Open jokogr opened 5 years ago
You cannot login as a system internal user, DSM does not allow that. This has nothing to do with either ACL's or SMB3. Both don't have any issues at all
For granting permissions you have to use the either the group (not the user) sc-syncthing or the group you created during installation of the package.
So adding the user that you login with to those groups will fix your permissions.
@BenjV I was expecting that DSM does not allow to login as a system internal user, that's a bummer.
Let me show you an example where using a normal user is not sufficient to fix permissions:
root@nas:/volume1/syncthing/test# ll tmp
-rw-r--r-- 1 sc-syncthing sc-syncthing 640 Nov 6 2017 tmp
(this is from an SSH session to my NAS)
sudo mount -t cifs -o vers=1.0,credentials=/tmp/smb-secrets,uid=1000,gid=1000 //<NAS.IP>/syncthing /mnt/st
cd /mnt/st/test
touch filetest
This would create a file in NAS with wrong ownership and permissions (wrong as in Syncthing cannot propagate the permission to other nodes:
root@nas:/volume1/syncthing/test# ll filetest
-rwx------+ 1 joko users 0 Nov 22 20:56 filetest
And of course both the SMB client and the other Syncthing nodes have wrong permissions for that file:
joko@othersyncthingnode ~/st/test
% ll filetest
.rwxrwxrwx 0 joko 22 Nov 20:56 filetest
The same applies to the previously mentioned SMB Linux client.
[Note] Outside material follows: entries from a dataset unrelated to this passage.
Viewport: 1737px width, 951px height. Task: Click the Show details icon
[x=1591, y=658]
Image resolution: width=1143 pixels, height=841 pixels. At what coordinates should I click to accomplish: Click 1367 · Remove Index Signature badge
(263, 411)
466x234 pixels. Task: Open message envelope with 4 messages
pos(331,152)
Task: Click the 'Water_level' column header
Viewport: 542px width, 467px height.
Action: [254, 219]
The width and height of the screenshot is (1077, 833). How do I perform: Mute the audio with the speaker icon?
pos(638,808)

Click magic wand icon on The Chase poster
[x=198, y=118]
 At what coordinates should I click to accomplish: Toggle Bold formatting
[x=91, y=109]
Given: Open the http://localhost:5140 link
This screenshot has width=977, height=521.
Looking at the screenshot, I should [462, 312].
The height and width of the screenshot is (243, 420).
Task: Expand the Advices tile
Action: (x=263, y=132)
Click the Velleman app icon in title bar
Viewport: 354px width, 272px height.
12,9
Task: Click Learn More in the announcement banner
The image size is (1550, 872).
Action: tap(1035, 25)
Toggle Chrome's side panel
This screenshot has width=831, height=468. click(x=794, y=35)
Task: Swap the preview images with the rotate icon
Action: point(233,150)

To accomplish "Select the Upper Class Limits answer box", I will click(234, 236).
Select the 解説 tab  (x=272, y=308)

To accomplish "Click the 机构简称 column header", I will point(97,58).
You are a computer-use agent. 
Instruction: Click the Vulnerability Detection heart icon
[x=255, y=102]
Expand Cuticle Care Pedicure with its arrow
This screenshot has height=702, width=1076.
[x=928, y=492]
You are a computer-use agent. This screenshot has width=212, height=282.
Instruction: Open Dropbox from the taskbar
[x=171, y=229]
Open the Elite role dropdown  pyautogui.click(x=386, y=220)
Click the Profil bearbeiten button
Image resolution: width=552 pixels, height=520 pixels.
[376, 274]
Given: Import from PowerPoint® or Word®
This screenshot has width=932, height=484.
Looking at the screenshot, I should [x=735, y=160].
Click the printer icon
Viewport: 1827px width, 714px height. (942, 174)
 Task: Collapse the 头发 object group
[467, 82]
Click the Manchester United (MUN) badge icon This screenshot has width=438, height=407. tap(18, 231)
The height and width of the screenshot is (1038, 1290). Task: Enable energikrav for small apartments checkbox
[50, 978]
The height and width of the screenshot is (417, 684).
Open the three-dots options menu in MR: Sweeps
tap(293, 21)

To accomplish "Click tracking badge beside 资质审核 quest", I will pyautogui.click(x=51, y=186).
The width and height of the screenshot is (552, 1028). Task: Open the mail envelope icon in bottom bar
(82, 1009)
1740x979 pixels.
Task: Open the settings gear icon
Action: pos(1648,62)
If there is a file sync'ed from another node, it has sc-syncthing as owner and thus the normal user cannot alter its permissions. E.g., I have created a simple file in othersyncthingnode, it got sync'ed and if I issue from the SMB Linux client chmod, it is not working:
Original permissions:
root@nas:/volume1/syncthing/test# ll tmp
-rw-r--r-- 1 sc-syncthing sc-syncthing 640 Nov 6 2017 tmp
Try to change them from the SMB mount:
% chmod g+w tmp
chmod: changing permissions of 'tmp': Permission denied
As it can be seen, file permissions can be properly handled only if the system internal user is the owner. Since this type of user cannot login to the SMB service, I currently consider SMB shares for Syncthing as read-only and Syncthing on DSM as a backup-only mechanism.
Can anyone come up with a workaround?
Even if owner and group seems "incorrect", files have also ACL you can query with synoacltool -get
Now it would Samba server responsability to create files with expected mode and permissions. When setting up Samba share, options are available to do so: force mask, force owner, force group, inherit acl, inherit owner... See reference https://www.samba.org/samba/docs/current/man-html/smb.conf.5.html
In DSM specific context:
I propose you to try some of these options. Please provide feedback, it sounds interesting to be documented in FAQ
I have Syncthing installed and been wondering what would be the best approach to access the sync'ed directories and preserve their permissions.
This lead me to (1) actually using SMBv1 since my Samba client is a Linux one and there are still many things to be done for CIFS ACLs on SMBv3 and (2) wanting to log in as the syncthing user (sc-syncthing).
Unfortunately the latter is not possible. My guess is that system internal users do not have credentials for Samba:
Is there a way to create manually such credentials?